[RECORDED INFORMATION — start]

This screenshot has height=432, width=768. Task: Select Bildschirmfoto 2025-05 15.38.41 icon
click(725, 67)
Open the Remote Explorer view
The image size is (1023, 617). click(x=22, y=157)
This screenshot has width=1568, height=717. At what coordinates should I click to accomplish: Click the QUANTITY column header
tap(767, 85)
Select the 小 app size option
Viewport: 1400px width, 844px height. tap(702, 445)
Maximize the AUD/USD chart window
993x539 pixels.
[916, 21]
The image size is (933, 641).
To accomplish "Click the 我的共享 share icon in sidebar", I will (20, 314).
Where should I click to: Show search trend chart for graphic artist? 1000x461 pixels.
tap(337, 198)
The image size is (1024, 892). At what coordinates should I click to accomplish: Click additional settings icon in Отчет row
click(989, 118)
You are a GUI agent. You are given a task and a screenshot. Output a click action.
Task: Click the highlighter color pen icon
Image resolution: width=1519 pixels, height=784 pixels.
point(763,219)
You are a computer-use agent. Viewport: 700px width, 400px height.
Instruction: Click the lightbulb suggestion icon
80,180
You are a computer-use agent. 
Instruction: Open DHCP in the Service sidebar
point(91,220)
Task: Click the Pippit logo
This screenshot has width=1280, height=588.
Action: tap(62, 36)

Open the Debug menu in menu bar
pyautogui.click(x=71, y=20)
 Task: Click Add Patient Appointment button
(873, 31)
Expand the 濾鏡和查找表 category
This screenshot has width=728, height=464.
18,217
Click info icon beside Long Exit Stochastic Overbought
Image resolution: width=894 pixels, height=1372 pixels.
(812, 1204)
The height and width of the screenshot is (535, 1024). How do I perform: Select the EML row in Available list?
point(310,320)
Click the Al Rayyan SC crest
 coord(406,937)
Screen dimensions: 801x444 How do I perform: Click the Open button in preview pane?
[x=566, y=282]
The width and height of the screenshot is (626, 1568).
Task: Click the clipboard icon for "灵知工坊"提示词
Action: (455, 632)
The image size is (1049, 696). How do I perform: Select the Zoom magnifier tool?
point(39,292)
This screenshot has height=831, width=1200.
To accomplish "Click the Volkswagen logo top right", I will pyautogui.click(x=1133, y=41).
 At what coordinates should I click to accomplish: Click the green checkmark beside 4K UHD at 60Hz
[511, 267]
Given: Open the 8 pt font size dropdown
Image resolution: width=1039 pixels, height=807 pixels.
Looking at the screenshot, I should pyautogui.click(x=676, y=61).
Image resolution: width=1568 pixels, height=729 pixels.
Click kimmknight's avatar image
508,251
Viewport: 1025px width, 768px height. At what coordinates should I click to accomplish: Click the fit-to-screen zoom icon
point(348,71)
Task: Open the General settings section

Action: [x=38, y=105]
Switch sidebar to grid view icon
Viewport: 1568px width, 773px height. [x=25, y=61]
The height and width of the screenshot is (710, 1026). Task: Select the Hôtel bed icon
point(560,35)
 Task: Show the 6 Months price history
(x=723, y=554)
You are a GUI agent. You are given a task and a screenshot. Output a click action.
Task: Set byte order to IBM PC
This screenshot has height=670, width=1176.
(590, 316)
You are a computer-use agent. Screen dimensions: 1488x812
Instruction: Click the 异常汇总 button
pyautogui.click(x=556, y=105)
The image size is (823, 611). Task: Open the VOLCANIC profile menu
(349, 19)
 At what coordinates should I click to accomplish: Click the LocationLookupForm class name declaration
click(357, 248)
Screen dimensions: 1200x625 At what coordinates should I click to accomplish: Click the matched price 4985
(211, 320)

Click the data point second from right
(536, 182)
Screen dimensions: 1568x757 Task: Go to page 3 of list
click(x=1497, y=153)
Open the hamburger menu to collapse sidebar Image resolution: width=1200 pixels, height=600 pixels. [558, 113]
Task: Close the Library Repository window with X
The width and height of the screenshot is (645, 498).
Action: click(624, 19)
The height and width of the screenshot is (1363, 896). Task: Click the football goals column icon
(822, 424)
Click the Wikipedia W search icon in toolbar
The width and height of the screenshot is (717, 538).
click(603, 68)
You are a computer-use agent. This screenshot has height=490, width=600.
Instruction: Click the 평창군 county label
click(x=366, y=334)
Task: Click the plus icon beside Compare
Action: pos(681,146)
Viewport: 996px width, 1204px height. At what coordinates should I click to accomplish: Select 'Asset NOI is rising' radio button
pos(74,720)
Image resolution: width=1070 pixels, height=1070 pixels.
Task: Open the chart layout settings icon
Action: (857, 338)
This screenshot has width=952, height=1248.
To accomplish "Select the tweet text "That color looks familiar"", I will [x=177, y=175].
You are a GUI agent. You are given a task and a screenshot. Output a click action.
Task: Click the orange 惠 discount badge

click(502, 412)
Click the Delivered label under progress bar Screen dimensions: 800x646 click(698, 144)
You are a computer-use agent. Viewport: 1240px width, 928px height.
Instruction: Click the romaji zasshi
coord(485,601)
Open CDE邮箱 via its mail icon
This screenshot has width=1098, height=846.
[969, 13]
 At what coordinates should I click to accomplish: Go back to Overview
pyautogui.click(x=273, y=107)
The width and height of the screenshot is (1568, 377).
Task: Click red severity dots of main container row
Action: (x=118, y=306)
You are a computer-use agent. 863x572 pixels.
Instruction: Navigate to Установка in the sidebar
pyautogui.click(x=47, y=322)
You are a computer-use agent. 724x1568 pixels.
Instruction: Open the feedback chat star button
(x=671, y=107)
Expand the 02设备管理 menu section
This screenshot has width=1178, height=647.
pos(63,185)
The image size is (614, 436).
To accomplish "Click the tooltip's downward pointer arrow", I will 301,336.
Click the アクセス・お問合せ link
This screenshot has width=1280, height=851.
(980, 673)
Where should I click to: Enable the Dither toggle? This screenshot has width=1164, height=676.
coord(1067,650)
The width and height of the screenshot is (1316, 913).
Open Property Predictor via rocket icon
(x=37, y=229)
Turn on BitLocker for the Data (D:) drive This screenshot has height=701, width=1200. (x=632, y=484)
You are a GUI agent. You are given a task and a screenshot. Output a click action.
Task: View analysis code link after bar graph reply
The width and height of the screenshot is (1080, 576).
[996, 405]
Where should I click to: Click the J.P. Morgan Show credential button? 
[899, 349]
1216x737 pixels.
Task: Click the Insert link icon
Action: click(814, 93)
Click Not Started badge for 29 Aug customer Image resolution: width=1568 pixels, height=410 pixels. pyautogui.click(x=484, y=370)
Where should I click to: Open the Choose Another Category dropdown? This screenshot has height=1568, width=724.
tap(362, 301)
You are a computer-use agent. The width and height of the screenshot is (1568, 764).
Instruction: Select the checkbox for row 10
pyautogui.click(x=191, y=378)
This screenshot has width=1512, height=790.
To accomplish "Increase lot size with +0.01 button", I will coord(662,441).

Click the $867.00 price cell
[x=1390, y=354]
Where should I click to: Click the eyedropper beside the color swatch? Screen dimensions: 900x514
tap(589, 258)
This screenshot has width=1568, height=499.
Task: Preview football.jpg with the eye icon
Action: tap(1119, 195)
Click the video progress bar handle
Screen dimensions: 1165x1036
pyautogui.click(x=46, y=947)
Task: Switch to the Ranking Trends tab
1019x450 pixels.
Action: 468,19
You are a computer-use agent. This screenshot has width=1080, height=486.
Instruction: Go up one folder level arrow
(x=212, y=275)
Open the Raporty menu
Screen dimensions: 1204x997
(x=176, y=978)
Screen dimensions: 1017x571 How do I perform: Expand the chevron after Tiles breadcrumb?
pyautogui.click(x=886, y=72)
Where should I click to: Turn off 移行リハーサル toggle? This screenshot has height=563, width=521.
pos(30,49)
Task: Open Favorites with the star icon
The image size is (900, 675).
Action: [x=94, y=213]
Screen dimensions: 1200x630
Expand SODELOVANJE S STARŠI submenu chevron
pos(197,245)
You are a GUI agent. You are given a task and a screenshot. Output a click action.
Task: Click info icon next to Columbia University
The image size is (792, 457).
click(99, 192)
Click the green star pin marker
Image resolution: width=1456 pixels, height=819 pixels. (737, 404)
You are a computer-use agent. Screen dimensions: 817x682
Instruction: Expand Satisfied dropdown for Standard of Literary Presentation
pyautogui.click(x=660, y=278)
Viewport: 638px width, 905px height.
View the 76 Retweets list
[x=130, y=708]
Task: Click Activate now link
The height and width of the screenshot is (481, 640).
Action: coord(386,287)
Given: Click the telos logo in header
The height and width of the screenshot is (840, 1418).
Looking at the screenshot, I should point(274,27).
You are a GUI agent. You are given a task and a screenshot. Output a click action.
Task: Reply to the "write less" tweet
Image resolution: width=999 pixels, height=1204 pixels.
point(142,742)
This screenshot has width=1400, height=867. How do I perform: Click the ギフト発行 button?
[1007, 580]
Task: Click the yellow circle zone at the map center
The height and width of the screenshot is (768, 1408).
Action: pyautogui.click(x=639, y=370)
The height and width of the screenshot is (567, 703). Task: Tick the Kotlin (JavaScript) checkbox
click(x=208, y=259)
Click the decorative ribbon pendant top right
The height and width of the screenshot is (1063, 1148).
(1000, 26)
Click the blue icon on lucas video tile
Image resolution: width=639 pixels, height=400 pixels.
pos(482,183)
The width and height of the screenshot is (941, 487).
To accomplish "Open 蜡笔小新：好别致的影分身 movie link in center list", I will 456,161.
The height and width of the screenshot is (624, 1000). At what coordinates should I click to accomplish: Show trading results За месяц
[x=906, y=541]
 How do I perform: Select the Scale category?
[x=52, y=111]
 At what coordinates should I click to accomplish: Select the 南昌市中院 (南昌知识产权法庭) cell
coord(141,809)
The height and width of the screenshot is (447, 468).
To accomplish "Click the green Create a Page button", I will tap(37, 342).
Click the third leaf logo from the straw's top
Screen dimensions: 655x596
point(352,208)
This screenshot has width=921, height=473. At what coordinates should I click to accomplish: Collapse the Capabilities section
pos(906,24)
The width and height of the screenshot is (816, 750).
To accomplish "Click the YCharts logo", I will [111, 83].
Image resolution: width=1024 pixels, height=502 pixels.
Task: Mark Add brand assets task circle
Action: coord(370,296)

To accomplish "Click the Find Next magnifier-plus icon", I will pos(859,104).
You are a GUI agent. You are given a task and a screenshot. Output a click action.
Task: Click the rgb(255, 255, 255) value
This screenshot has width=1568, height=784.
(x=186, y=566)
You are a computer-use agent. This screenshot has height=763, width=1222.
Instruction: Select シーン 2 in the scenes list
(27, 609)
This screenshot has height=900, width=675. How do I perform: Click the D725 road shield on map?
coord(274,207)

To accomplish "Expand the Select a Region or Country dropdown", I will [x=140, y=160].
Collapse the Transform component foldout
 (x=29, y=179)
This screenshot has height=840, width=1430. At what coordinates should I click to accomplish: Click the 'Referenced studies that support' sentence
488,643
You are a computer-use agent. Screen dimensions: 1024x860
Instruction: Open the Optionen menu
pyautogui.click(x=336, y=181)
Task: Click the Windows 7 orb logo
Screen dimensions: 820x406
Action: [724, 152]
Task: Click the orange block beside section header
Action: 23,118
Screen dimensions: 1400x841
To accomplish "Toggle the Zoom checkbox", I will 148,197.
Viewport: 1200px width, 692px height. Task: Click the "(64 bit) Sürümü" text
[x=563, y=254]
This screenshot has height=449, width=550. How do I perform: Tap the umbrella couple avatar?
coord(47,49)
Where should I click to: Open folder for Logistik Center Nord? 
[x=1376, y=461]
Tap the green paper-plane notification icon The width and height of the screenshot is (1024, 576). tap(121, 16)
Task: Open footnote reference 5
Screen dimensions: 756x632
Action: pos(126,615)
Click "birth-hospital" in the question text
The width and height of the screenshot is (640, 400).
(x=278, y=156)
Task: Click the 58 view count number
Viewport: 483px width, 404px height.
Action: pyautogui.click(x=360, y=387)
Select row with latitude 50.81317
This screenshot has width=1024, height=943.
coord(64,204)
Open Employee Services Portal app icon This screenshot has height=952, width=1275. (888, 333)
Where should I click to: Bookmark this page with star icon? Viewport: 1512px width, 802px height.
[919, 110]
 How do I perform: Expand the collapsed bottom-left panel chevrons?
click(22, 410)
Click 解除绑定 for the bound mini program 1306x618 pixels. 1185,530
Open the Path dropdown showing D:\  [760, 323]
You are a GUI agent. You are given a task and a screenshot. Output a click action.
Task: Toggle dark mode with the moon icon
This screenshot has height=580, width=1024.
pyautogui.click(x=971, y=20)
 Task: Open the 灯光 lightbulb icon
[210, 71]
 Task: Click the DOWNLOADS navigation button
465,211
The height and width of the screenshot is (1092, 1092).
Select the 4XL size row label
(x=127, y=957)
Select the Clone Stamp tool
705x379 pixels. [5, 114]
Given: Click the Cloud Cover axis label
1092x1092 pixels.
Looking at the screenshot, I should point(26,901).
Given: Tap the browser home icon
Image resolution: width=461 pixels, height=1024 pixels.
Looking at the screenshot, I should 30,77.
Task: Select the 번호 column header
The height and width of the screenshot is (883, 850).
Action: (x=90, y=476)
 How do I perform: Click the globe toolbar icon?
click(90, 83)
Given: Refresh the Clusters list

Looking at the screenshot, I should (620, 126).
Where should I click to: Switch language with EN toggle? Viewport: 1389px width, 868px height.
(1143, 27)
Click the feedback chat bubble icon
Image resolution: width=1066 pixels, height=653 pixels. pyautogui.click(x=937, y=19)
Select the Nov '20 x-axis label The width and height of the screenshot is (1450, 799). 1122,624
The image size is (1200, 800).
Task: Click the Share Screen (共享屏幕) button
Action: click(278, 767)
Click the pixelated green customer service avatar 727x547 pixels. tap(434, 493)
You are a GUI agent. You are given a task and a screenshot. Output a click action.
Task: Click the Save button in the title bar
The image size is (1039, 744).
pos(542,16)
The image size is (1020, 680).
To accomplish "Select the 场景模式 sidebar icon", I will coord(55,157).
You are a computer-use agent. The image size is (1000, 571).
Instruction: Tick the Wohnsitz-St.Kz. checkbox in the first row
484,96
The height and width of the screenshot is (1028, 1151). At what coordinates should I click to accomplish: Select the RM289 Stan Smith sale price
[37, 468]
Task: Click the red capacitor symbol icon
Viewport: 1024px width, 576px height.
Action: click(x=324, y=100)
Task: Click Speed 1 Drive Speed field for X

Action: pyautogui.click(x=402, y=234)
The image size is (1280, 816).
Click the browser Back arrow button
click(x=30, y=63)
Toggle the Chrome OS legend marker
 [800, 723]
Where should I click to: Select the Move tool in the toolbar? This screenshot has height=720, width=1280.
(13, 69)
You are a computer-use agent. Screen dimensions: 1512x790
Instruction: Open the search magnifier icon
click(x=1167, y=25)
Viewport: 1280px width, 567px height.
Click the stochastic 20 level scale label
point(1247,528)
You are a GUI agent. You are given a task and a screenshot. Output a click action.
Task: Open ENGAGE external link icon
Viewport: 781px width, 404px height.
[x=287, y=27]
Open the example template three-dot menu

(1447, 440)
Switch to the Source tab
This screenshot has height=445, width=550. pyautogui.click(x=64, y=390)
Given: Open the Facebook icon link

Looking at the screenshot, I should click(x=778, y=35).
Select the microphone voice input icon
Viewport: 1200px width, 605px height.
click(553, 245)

[RECORDED INFORMATION — finish]

* TASK TO CARRY OUT
Within the listing above, locate the line containing "The image size is (1280, 816)." and the line containing "You are a computer-use agent. Screen dimensions: 1512x790". Reproduce those two lines and all lines between them exactly, with nothing added.

* TASK OUTPUT
The image size is (1280, 816).
Click the browser Back arrow button
click(x=30, y=63)
Toggle the Chrome OS legend marker
 [800, 723]
Where should I click to: Select the Move tool in the toolbar? This screenshot has height=720, width=1280.
(13, 69)
You are a computer-use agent. Screen dimensions: 1512x790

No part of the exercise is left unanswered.